▸ THE EXERCISE: Please rewrite the stretch of data from the line containing "Screen dimensions: 817x460" through the line containing "tap(1680, 1258)" as a numbered list, omitting blank lines.

▸ DATA SUPPLIED:

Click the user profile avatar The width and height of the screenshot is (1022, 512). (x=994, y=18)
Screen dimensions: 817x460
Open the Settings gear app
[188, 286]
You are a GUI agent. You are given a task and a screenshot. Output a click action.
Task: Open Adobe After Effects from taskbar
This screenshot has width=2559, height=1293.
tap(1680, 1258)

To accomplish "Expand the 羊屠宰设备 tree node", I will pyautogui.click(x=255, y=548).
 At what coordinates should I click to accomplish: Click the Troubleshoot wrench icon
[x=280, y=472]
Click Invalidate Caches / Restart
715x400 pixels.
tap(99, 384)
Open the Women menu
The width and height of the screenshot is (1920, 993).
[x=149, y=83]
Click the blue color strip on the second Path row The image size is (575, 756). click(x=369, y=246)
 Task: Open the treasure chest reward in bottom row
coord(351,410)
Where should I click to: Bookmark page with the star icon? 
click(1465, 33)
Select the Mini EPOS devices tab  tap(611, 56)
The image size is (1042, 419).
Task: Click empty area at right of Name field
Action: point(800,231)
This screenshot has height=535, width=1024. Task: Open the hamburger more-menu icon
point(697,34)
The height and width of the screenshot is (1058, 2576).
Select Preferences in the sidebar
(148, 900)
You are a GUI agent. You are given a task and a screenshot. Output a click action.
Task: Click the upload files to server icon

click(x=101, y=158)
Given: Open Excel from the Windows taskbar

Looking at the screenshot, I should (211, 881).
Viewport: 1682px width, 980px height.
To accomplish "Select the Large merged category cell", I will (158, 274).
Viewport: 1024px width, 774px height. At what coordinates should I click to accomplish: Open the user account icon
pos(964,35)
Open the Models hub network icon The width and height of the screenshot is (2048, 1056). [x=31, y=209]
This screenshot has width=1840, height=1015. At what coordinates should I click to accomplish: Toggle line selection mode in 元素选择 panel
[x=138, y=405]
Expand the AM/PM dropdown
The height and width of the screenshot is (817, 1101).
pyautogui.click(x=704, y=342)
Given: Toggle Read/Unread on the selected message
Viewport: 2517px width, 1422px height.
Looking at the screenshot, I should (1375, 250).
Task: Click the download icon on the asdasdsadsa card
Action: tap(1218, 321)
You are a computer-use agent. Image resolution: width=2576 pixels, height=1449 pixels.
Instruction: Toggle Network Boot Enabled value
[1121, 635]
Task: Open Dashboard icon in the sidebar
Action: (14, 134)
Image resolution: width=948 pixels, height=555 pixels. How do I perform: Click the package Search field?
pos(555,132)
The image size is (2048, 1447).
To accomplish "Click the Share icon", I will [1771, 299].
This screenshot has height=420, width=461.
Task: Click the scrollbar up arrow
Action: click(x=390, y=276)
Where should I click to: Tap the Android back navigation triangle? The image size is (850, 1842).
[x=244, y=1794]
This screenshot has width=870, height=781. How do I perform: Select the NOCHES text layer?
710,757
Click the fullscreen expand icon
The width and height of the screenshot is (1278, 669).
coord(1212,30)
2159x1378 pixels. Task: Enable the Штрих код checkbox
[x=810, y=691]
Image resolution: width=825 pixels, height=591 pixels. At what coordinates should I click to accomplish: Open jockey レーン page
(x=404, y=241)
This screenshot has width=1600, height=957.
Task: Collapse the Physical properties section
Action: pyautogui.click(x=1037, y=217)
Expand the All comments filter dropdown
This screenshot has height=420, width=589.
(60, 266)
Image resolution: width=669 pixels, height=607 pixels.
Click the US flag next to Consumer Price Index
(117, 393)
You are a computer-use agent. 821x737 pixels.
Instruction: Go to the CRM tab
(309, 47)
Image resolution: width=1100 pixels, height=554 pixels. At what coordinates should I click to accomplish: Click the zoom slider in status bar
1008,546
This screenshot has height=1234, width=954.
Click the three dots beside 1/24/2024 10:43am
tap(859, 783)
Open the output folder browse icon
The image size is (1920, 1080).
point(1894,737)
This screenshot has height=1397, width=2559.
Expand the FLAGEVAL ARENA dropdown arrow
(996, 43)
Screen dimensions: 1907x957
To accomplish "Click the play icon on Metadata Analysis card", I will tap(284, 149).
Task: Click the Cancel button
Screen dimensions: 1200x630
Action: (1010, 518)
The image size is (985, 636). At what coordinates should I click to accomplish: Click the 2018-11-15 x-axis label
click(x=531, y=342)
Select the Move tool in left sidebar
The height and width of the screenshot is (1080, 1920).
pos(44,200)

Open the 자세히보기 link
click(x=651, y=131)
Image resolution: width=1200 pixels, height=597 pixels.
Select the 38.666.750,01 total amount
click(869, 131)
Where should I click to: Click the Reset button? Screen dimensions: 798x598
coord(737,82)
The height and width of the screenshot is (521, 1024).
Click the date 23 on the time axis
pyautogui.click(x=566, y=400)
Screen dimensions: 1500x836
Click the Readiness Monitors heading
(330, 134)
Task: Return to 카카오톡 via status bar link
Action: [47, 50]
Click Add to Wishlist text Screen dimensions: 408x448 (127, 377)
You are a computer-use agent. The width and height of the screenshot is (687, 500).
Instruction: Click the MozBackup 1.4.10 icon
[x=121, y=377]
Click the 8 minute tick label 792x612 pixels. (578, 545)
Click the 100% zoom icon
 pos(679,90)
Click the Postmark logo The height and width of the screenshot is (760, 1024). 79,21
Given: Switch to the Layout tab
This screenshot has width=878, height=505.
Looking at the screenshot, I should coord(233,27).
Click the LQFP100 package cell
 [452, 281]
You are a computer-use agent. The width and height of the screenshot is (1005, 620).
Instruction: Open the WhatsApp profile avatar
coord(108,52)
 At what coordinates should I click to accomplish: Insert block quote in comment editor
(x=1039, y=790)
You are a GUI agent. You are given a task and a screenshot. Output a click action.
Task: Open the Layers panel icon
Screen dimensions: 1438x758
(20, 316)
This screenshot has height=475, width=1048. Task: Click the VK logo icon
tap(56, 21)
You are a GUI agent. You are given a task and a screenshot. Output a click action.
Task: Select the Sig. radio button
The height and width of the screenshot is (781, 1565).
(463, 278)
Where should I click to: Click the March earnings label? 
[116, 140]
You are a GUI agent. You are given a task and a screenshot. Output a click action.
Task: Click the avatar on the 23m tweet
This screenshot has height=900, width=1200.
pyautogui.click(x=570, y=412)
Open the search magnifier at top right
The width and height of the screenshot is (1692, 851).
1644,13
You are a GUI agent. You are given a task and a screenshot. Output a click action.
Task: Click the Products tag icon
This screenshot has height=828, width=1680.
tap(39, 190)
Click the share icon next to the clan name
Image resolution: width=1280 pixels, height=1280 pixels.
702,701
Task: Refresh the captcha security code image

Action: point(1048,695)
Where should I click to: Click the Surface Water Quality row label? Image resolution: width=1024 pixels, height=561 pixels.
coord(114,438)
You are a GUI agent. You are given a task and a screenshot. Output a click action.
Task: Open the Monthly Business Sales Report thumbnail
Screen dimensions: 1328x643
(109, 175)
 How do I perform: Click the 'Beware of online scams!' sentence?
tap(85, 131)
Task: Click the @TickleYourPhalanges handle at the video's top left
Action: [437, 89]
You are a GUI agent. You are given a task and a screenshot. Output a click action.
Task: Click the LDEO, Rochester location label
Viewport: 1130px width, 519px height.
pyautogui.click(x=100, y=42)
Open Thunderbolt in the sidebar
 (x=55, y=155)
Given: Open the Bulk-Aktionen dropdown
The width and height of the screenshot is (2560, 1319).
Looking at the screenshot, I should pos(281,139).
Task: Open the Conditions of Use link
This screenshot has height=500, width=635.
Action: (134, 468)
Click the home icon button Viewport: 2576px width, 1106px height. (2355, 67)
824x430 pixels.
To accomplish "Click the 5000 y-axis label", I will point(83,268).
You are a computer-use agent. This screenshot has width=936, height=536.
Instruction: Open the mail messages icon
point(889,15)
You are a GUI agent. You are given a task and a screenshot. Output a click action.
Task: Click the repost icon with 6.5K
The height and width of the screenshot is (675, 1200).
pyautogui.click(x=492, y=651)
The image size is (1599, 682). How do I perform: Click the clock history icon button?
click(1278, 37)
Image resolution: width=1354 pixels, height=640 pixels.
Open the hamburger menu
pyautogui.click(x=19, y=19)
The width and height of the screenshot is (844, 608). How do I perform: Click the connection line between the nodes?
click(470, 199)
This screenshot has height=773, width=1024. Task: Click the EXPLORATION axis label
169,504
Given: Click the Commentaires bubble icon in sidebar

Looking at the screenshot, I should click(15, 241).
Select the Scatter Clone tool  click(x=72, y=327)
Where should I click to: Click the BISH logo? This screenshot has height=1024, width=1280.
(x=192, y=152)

▸ FULL RESPONSE:
1. Screen dimensions: 817x460
2. Open the Settings gear app
3. [188, 286]
4. You are a GUI agent. You are given a task and a screenshot. Output a click action.
5. Task: Open Adobe After Effects from taskbar
6. This screenshot has width=2559, height=1293.
7. tap(1680, 1258)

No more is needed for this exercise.